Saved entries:
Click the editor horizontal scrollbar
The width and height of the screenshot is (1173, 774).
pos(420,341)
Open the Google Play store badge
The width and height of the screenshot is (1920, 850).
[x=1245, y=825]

> _WHAT TO DO_
Each record above needs to be written out exactly, with nothing left out.

> _ANSWER TO THIS EXERCISE_
Click the editor horizontal scrollbar
The width and height of the screenshot is (1173, 774).
pos(420,341)
Open the Google Play store badge
The width and height of the screenshot is (1920, 850).
[x=1245, y=825]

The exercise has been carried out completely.